**Work order A:** From the Musings Beyond the Bunker post, list each thing that the Niebuhr quotation says we must be saved by.
**Work order B:**
Using the Musings Beyond the Bunker post, answer these:
(i) Which award did Reinhold Niebuhr win, and in what year?
(ii) In the Emerson quotation, what does envy turn out to be?
(iii) Which newspaper are the quiz excerpts taken from?
**Work order C:** Pick up the Musings Beyond the Bunker post after its last sentence and continue it.

**Exercise text:**
☆ ☆ ☆ ☆
#528 Musings Beyond the Bunker (Wednesday December 7)
Good morning,
PHILOSOPHERS CORNER
Today, I’m moved by the words of two brilliant philosophers. The first, Ralph Waldo Emerson, is the famed American transcendentalist. The other, Reinhold Niebuhr, is not as well known but just as brilliant. Niebuhr, an American minister, was a public intellectual and realist, who won the Presidential Award of Freedom in 1964. He chastised religious liberals and conservatives equally for their naivete and their dogma. One of his most famous lines is "Man's capacity for justice makes democracy possible; but man's inclination to injustice makes democracy necessary."
“There is a time in every man’s education when he arrives at the conviction that envy is ignorance; that imitation is suicide; that he must take himself for better, for worse as his portion; that though the wide universe is full of good, no kernel of nourishing corn can come to him but through his toil bestowed on that plot of ground which is given to him to till. The power which resides in him is new in nature, and none but he knows what that is which he can do, nor does he know until he has tried.” –Ralph Waldo Emerson, Self-Reliance
“Nothing that is worth doing can be achieved in our lifetime; therefore, we must be saved by hope. Nothing which is true, or beautiful, or good, makes complete sense in any immediate context of history; therefore, we must be saved by faith. Nothing we do, however virtuous, could be accomplished alone; therefore, we must be saved by love. No virtuous act is quite as virtuous from the standpoint of our friend or foe as it is from our own standpoint; therefore, we must be saved by the final form of love, which is forgiveness.”
-- Reinhold Niebuhr
GRAMMAR CORRECTION QUIZ
Here are some excerpts from one of the Wall Street Journal articles called “find the flubs,” because of errors in grammar in their published stories. They are followed by the reasons why the grammar was incorrect. See how you do:
Quiz (find the flubs)
Once thought of as the ultimate depreciating asset, some car owners are finding their vehicles are worth as much as—if not more than—they originally paid for them, dealers and analysts say.
☆ ☆ ☆ ☆
**Records shown:**
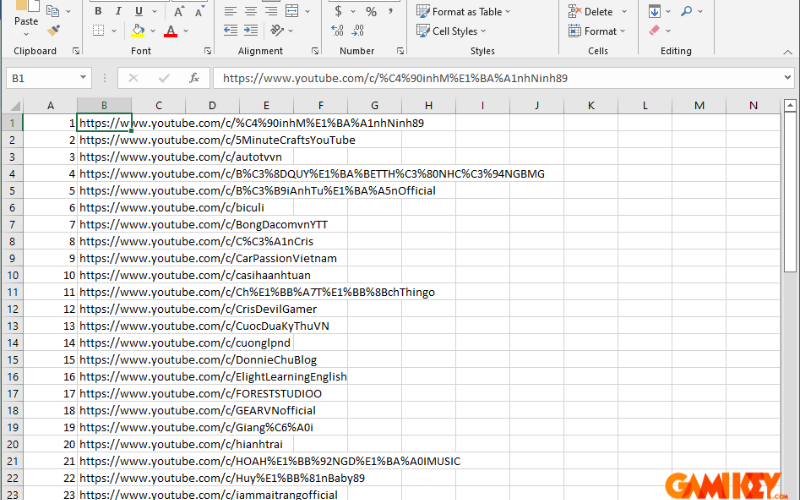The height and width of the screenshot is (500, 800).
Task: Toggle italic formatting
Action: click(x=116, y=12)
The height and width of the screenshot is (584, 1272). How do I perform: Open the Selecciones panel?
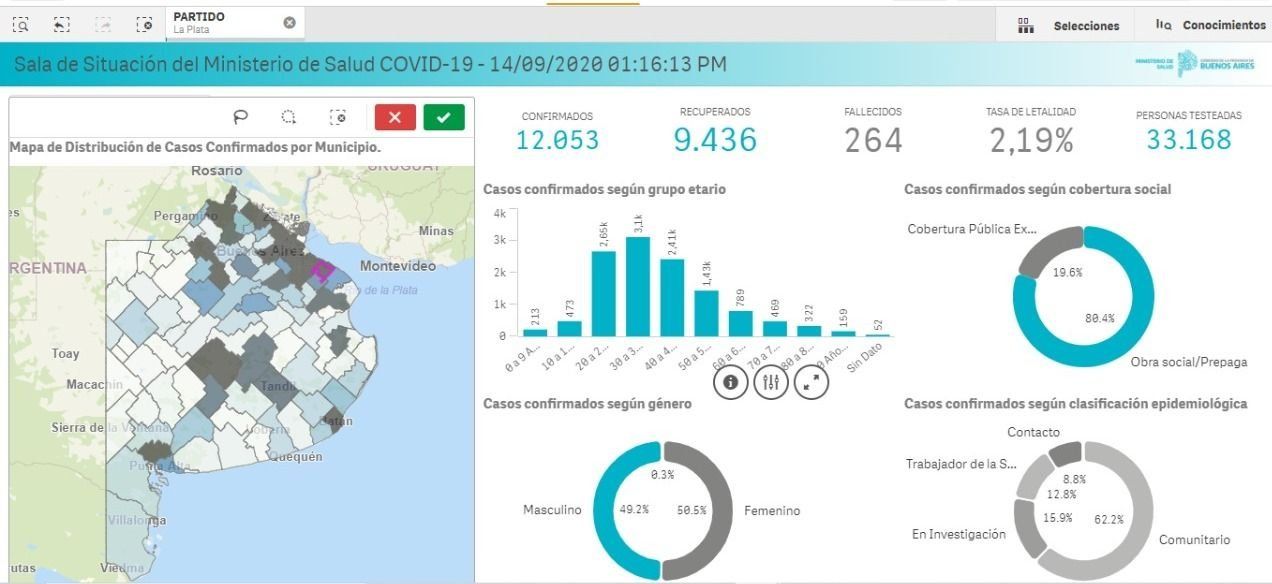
☆ ☆ ☆ ☆
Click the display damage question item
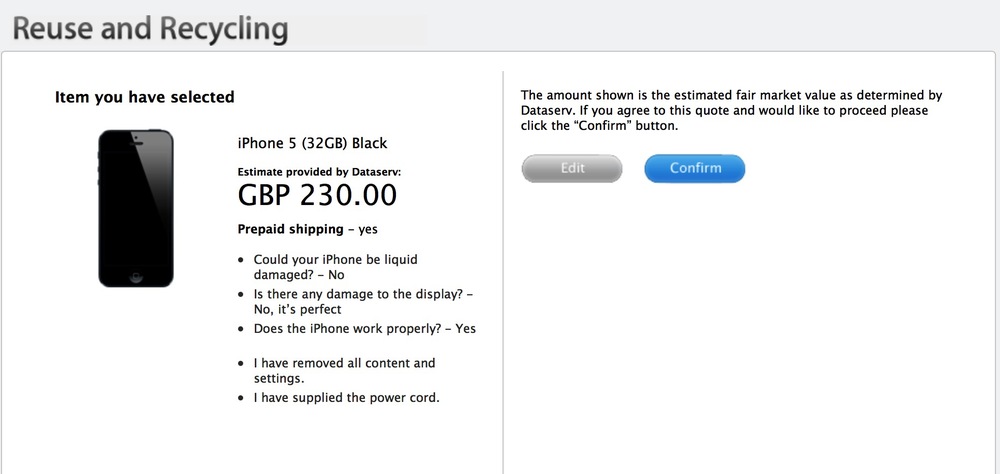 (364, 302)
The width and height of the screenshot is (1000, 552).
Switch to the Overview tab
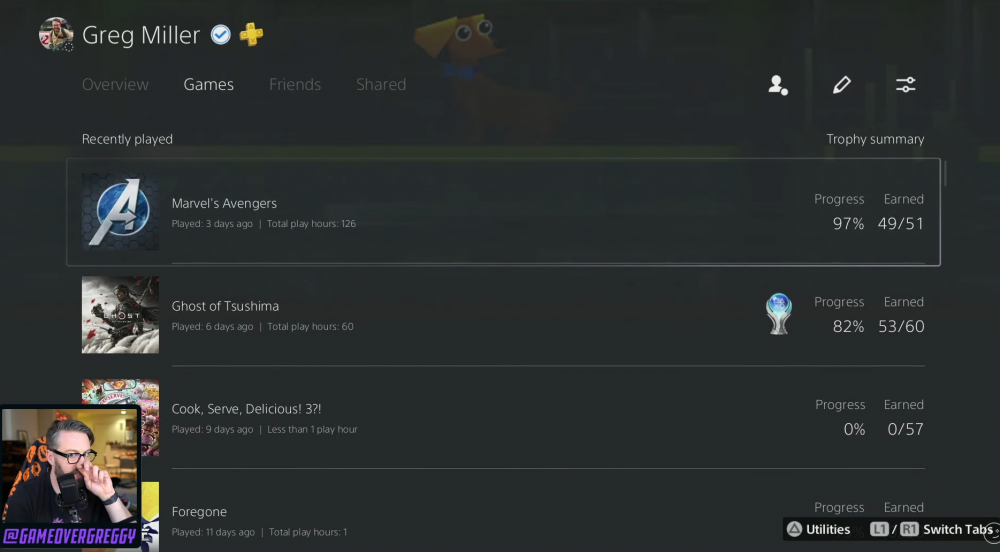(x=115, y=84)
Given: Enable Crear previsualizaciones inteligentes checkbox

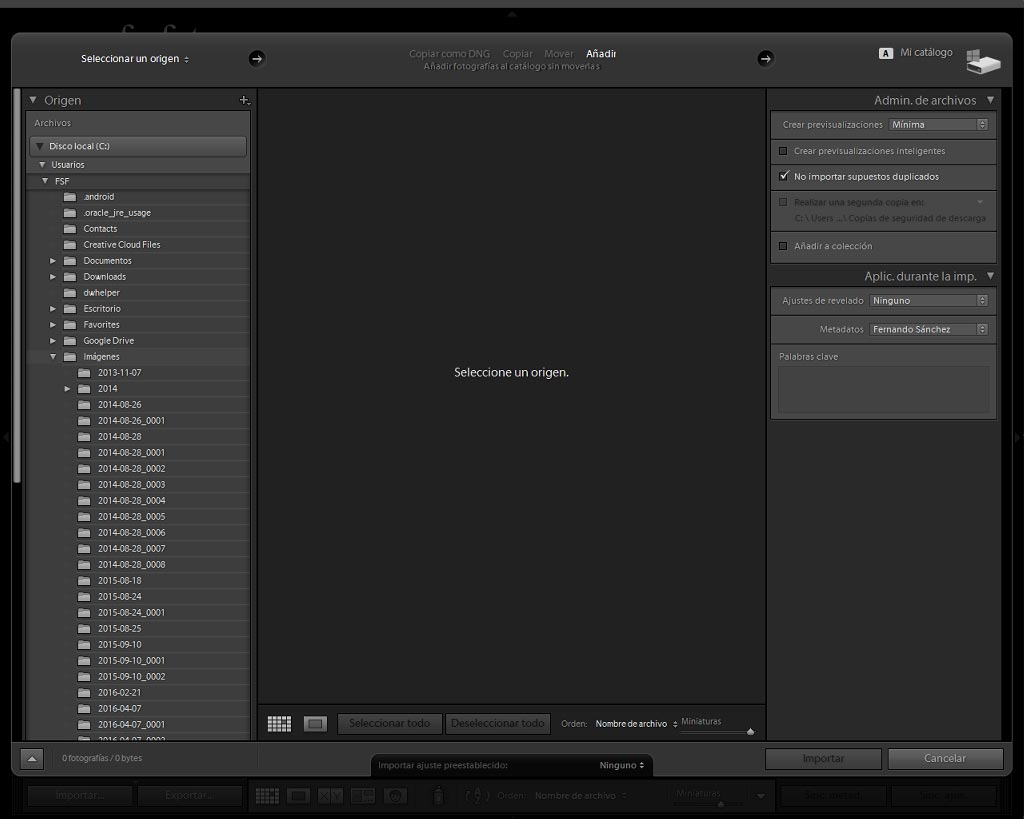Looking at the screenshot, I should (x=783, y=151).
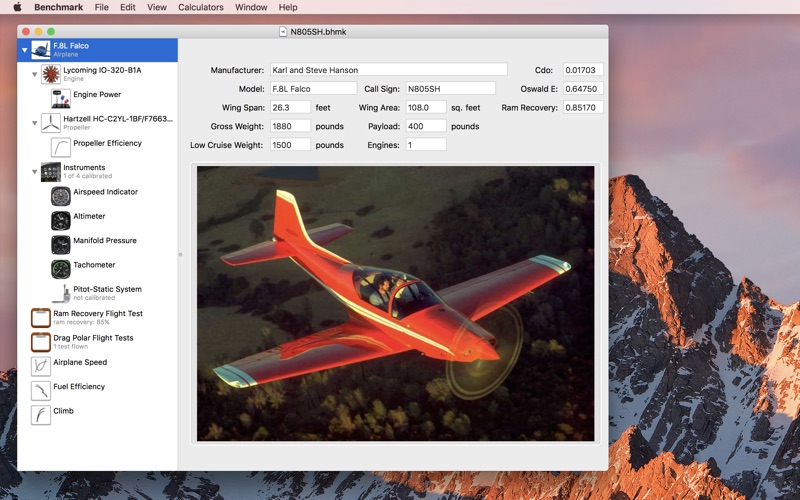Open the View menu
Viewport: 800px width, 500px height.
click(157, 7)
☆ ☆ ☆ ☆
**Exercise output A:** hope, faith, love, forgiveness

**Exercise output B:**
(i) The Presidential Award of Freedom, in 1964.
(ii) Ignorance.
(iii) The Wall Street Journal.

**Exercise output C:**
“The reality is that misinformation is still spreading like wildfire in our country, aided and abetted by technology platforms,” Dr. Murthy said on Fox News Sunday.
Going back to the time of its purchase of Bank One in July 2004, which brought Mr. Dimon to its executive suite, JPMorgan Chase’s shares have produced a total return of 524%.
Asbestos trusts established by bankruptcy courts have dispersed billions of dollars in recent decades to victims of mesothelioma and other asbestos-related cancers.
The traders took turns driving coffles of heavily shackled, ill-clad, barely fed chattel as many as 1,000 miles on foot.
Answers
Dangler alert (technically, a disjointed appositive). We made it sound as if car owners were once a depreciating asset.
True, he said it on Fox News, and on a Sunday, but we meant the show called “Fox News Sunday”—so as with any TV program, it should have been in quotes.
A dangler. The shares didn’t buy Bank One.
Disbursed, we meant, not dispersed (which is what you do to a crowd). Several disperse/disburse phrases are programmed to be caught by the Tansa spell-checker.
We meant as much as or as long as 1,000 miles since it is a measurement, not as many as. The latter is just like fewer as opposed to less than—reserved for whole, countable items like M&Ms on a table. But miles and other distances are continuous (not experienced in whole miles at a time).